## [Texte source]
################

En tant que ministre bruxellois, j’évite le plus souvent possible de me mêler de la situation politique de la Grèce, mon pays d’origine, dans lequel vivent beaucoup de mes proches. J’ai cependant accepté de faire une exception à la demande du magazine Union et Actions édité par l’Union des Classes Moyennes. Si j’ai accepté de parler de la situation de la crise grecque, c’est avant tout parce qu’elle est révélatrice d’un malaise général au sein de l’Union européenne qui ne peut pas nous laisser, nous les Belges, indifférents tant nous avons été un pays moteur de l’Union.

Sur le site d’Union et Actions

 

INTERVIEW l Christos Doulkeridis (Écolo), ministre bruxellois d’origine grecque
« Le discours raciste sur les Grecs me choque »
Christos Doulkeridis est ministre-président de la Cocof (institution des Bruxellois francophones) et secrétaire d’État (logement, services d’urgence). Il a accepté de parler de la Grèce, où réside sa famille et des amis qu’il va voir régulièrement.

– La profonde crise de la Grèce vous a surpris ?
– Non. La Belgique peut vivre 500 jours sans gouvernement parce qu’il y a un État. La Grèce a un gouvernement, mais pas d’État. Il n’y a pas d’administrations indépendantes, fonctionnelles, qui défendent l’intérêt général. Par corollaire, la justice sociale fait défaut. À cela s’ajoute une culture de la surconsommation. Les particuliers et les collectivités s’endettent au carré ou au cube. Ils y sont encouragés. Ça fait des années que je dis que cette situation, entretenue par les deux grands partis Pasok et Nouvelle Démocratie, va dans le mur.

################

## [Bloc de données]
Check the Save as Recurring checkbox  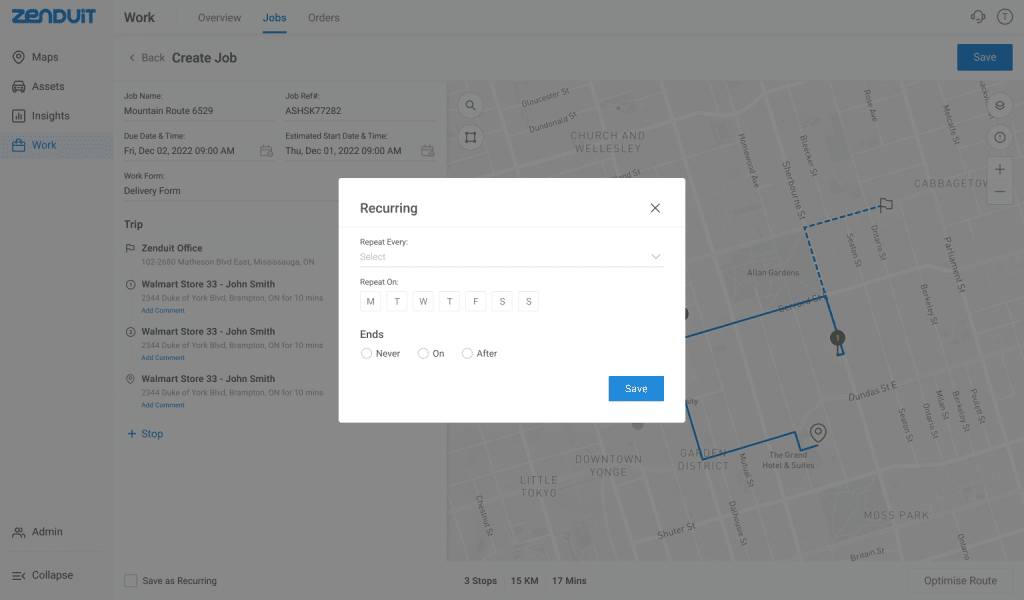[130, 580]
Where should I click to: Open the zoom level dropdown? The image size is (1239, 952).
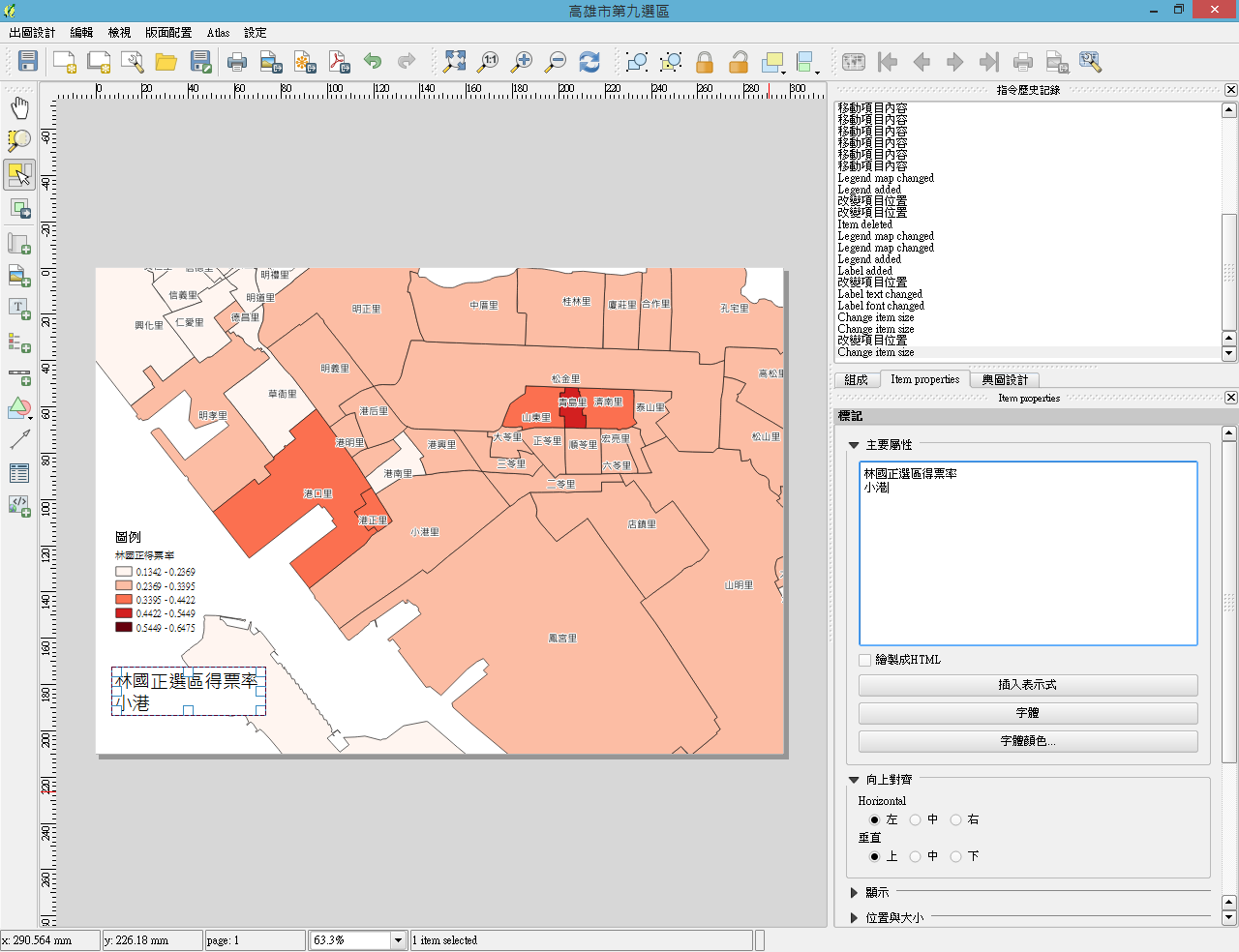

################

## [Consignes à respecter]
Condensez le paragraphe du texte sur la crise grecque qui commence par « En tant que ministre bruxellois », sans perdre ses faits principaux.

## [Réponse proposée]
Ministre bruxellois d’origine grecque, j’évite d’habitude de me mêler de la politique de la Grèce, où vivent beaucoup de mes proches. J’ai fait une exception à la demande du magazine Union et Actions, édité par l’Union des Classes Moyennes. La crise grecque révèle en effet un malaise général dans l’Union européenne. Les Belges ne peuvent y rester indifférents, leur pays ayant été un moteur de l’Union.